[Collected data entries]
----------------------------------------

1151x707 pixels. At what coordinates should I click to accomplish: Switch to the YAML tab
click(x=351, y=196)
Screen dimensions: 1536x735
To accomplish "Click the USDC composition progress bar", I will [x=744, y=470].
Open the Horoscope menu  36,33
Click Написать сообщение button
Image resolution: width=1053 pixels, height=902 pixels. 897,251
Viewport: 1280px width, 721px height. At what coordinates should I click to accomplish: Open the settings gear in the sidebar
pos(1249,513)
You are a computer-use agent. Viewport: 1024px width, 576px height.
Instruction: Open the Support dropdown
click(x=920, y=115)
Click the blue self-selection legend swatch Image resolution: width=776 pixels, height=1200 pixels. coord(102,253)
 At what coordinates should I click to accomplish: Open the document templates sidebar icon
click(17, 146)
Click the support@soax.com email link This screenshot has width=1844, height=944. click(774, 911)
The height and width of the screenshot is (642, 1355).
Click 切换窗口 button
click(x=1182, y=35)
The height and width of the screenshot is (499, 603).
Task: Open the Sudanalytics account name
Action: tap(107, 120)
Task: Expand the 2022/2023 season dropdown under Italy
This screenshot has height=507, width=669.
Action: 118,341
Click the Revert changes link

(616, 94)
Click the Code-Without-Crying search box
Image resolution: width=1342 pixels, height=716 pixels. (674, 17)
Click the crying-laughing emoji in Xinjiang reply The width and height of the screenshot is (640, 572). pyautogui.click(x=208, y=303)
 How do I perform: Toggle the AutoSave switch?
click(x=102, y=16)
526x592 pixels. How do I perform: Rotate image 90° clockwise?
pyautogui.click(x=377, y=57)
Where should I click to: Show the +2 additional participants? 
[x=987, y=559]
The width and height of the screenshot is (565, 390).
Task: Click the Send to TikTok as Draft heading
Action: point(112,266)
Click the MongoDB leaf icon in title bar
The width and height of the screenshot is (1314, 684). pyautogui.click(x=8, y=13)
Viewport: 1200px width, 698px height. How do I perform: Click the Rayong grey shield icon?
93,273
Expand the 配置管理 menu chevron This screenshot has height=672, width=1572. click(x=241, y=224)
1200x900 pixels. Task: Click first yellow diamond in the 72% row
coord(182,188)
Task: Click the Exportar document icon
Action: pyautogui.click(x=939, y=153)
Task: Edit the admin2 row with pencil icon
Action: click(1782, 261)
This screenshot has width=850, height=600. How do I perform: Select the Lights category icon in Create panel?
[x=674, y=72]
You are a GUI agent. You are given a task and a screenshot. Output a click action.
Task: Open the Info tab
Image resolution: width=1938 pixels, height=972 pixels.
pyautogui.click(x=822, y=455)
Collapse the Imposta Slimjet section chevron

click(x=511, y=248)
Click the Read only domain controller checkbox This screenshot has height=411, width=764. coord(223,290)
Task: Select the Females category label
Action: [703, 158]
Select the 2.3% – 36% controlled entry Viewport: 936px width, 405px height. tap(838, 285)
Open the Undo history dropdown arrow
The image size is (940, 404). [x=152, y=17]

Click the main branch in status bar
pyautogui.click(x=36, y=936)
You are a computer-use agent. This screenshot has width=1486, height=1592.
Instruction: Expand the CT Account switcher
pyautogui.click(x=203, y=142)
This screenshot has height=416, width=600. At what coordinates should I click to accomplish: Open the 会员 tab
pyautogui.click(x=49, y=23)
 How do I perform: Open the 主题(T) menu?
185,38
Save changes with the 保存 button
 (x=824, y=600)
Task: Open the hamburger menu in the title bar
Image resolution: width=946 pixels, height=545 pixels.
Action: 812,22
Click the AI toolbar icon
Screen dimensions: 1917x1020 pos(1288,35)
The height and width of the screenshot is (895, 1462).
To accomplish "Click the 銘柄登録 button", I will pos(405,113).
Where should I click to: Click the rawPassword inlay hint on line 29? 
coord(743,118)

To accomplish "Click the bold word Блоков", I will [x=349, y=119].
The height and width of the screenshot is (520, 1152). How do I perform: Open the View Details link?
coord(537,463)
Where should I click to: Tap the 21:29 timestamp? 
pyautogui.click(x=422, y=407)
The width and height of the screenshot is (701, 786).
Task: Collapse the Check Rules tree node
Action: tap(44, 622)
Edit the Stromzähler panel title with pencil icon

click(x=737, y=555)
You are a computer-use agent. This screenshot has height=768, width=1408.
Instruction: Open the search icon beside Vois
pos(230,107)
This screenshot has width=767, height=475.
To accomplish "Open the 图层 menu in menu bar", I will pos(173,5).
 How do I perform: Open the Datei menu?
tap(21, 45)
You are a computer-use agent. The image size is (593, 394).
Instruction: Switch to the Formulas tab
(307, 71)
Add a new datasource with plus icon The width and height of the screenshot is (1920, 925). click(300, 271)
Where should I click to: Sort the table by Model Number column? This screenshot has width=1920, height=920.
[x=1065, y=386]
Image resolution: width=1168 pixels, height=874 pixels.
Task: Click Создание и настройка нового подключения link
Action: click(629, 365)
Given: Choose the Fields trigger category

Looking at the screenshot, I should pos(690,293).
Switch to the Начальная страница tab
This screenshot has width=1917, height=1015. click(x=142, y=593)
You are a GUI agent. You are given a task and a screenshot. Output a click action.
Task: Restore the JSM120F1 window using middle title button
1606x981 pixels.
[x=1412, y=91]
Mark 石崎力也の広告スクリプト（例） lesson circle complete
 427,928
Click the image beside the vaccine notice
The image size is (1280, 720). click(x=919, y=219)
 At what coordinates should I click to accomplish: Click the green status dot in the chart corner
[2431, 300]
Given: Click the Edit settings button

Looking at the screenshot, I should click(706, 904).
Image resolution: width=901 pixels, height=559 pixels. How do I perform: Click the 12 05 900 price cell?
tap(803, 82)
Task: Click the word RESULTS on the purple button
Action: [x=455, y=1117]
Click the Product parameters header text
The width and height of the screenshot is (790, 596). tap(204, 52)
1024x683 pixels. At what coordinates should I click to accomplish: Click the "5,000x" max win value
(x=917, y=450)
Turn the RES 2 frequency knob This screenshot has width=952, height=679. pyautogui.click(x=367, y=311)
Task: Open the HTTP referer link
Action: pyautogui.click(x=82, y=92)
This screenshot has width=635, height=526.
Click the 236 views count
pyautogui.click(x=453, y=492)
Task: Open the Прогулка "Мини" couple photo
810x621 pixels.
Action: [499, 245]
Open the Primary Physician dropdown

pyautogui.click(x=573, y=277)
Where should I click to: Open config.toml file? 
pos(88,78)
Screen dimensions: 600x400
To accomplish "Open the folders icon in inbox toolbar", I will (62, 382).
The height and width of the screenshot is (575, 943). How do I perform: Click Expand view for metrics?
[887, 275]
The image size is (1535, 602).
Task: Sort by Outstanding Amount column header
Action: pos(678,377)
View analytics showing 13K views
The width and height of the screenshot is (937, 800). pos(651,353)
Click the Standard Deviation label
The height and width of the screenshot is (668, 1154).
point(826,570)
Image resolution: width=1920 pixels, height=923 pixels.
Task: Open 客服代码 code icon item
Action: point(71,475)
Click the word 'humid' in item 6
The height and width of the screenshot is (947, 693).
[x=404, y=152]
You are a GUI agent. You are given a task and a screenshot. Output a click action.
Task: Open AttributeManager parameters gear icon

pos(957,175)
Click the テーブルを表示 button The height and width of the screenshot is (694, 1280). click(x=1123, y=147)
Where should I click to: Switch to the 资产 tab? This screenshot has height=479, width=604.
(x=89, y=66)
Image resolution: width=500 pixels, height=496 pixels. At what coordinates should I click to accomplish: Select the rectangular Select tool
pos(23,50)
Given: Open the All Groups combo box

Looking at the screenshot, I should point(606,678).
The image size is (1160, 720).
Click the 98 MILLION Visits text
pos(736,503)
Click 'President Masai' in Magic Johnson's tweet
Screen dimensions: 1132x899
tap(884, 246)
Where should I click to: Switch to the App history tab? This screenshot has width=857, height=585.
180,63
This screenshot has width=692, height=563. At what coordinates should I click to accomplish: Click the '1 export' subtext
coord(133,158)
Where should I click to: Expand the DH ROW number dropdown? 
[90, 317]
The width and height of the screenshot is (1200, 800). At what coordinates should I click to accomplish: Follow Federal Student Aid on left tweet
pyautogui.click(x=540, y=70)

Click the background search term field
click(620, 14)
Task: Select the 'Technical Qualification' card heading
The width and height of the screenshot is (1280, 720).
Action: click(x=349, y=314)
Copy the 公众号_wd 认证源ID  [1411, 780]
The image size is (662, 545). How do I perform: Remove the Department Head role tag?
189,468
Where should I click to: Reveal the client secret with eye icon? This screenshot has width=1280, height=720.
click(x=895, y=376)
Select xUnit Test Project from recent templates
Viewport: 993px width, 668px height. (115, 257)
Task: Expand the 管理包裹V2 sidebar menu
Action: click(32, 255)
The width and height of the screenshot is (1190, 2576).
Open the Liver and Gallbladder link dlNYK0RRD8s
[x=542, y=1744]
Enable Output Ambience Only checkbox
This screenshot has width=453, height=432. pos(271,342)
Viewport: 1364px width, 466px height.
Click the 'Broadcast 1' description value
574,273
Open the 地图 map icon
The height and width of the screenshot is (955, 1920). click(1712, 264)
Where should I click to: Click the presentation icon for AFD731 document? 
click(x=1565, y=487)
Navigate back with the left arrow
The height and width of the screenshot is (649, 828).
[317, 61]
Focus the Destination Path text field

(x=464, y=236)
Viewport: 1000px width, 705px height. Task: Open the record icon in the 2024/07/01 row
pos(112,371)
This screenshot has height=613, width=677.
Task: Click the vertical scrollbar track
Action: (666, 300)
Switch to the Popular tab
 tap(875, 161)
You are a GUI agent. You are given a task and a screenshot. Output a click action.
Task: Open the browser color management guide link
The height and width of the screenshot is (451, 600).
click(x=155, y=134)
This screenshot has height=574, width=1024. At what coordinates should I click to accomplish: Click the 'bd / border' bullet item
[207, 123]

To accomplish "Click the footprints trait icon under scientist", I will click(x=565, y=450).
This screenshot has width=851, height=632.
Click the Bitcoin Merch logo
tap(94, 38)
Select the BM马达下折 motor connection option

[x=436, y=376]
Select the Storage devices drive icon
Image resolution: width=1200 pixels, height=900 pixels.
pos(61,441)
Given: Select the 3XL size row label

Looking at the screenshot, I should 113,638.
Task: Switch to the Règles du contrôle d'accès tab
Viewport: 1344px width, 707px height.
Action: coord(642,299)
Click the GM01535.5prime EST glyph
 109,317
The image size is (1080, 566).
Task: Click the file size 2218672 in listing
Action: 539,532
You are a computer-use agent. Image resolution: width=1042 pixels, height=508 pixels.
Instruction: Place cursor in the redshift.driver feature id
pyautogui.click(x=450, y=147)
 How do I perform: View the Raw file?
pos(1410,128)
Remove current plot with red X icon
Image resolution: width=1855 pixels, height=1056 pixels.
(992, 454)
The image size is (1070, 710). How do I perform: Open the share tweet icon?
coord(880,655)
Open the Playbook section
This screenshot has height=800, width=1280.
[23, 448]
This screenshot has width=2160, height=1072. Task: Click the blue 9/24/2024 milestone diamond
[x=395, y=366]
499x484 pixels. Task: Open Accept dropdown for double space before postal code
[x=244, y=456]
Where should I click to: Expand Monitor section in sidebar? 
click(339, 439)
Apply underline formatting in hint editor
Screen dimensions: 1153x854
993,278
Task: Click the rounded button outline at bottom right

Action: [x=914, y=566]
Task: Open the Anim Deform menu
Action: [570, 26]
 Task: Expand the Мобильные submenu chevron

----------------------------------------

(WHAT TO PRODUCE): Gather up, from the records above, each line where the word "computer" appears.

(ANSWER TO THIS PROBLEM):
You are a computer-use agent. Viewport: 1024px width, 576px height.
You are a computer-use agent. This screenshot has width=1486, height=1592.
You are a computer-use agent. This screenshot has height=768, width=1408.
You are a computer-use agent. The image size is (593, 394).
You are a computer-use agent. Image resolution: width=1042 pixels, height=508 pixels.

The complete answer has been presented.